> [TEXT PASSAGE]

══════════

Sandie Taylor was a member of a group known as the “Mounted Posse Program” established by the Sheriff of Riverside County, California. The mission of the posse is to “assist the Department in its mission and operations.” Prospective members are required to undergo and pass a “Live Scan” background check. Once accepted, they are trained in such functions as traffic control and crowd management, crime scene protection, dealing with the public, and first aid. Possible “deployments” include “eyes and ears” patrols at shopping centers, special events, in parks, and on trails, as well as search and recovery and appearances at parades or recruiting events.
The Department’s manual prescribes appropriate tack and rider uniforms or other permitted clothing. Logoed shirts and caps were provided by the County, but members otherwise provided their own clothing and tack. All riders and their horses must regularly be tested for qualification skills, which measure the suitability of both horse and rider. One of the “mandatory pass” elements is exposure to simulated gunfire. The Department often paid for training, although not always, and provided meals during periods of deployment.
Taylor was injured when she was thrown from her horse while she and her horse were undergoing additional training. When the County rejected her workers’ compensation claim on the grounds that she was not an employee, Taylor appealed the denial to the California Court of Appeals.
The Court upheld the County’s position. The Court held that “we think it is obvious that membership in an auxiliary group, which exists at least in part for ceremonial and publicity purposes, is not the same as being engaged in assisting law enforcement in an evolving, and possibly precarious, situation. Here, the Workers’ Compensation Board, which granted Taylor benefits, appears to have been misled by the fact that the group of which Taylor was a member was called a posse, no doubt because members rode horses and the Board was influenced by the connection of the term to myriad Western movies. By the Board’s apparent logic, a volunteer assisting the Sheriff by doing citizen car patrols would not be covered because he or she was not part of a posse, even though the patrol duties were indistinguishable from those sometimes performed by Taylor.

══════════

> [RECORDED DATA]
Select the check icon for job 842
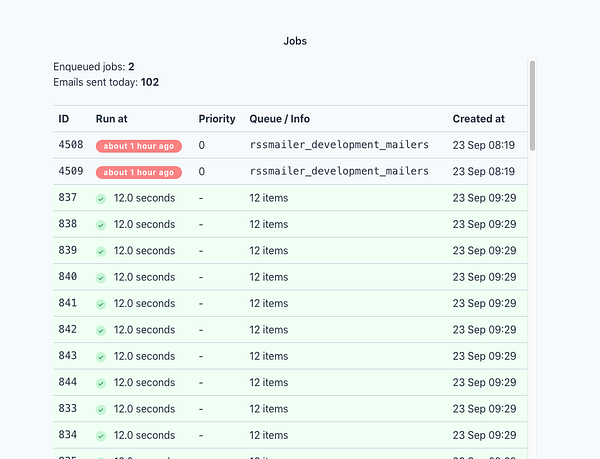This screenshot has width=600, height=459. (x=101, y=330)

══════════

> [ASSIGNED TASK 1] Edit the posse passage: write out everything from "Sandie Taylor was" down to "or recruiting events.", replacing "traffic control" with "parking enforcement".
> [ASSIGNED TASK 2] Resume the posse passage, carrying it on past its final sentence.
The listing is not needed for any of this work.

> [TASK RESPONSE 1]
Sandie Taylor was a member of a group known as the “Mounted Posse Program” established by the Sheriff of Riverside County, California. The mission of the posse is to “assist the Department in its mission and operations.” Prospective members are required to undergo and pass a “Live Scan” background check. Once accepted, they are trained in such functions as parking enforcement and crowd management, crime scene protection, dealing with the public, and first aid. Possible “deployments” include “eyes and ears” patrols at shopping centers, special events, in parks, and on trails, as well as search and recovery and appearances at parades or recruiting events.

> [TASK RESPONSE 2]
“Nor can it be argued that, at the time of her accident, Taylor was performing active law enforcement service as part of the posse comitatus. She was training her horse to cope with stressful situations so that she might serve in the mounted posse in its various assignments. She was not providing any active law enforcement services, let alone any of those traditionally assumed by the posse comitatus, such as aiding in the apprehension of criminals.
“We are not persuaded by Taylor’s stress on the valuable services that the mounted posse arguably provided to the Sheriff’s Department. All volunteers providing assistance to public entities, whether shelving books at the library or pulling weeds in the park, provide valuable services in supplementing the work of public employees without cost. The statutes simply provide no basis for treating a volunteer to the Sheriff’s Department different from a volunteer at a school or public hospital.”
County of Riverside v. The Workers’ Compensation Appeals Board, 2012 WL 6217634 (Cal. App. 4 Dist. 2012).